■ Brief:
The answer should be an exact copy of the lines from the line with "Image resolution: width=1000" through the last line of the entries, and no other lines.
(Dataset records)
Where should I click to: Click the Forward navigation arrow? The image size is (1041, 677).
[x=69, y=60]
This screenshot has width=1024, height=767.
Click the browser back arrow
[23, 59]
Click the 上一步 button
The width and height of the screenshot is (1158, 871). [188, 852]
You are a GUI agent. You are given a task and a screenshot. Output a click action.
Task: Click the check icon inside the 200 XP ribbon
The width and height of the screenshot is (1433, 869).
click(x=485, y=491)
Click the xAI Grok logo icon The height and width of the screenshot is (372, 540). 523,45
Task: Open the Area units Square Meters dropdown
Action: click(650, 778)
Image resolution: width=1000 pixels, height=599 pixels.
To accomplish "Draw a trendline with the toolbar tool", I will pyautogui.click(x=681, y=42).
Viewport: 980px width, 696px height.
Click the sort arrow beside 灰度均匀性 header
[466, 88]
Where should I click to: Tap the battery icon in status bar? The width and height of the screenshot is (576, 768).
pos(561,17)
(End Dataset records)
■ Result below:
Image resolution: width=1000 pixels, height=599 pixels.
To accomplish "Draw a trendline with the toolbar tool", I will pyautogui.click(x=681, y=42).
Viewport: 980px width, 696px height.
Click the sort arrow beside 灰度均匀性 header
[466, 88]
Where should I click to: Tap the battery icon in status bar? The width and height of the screenshot is (576, 768).
pos(561,17)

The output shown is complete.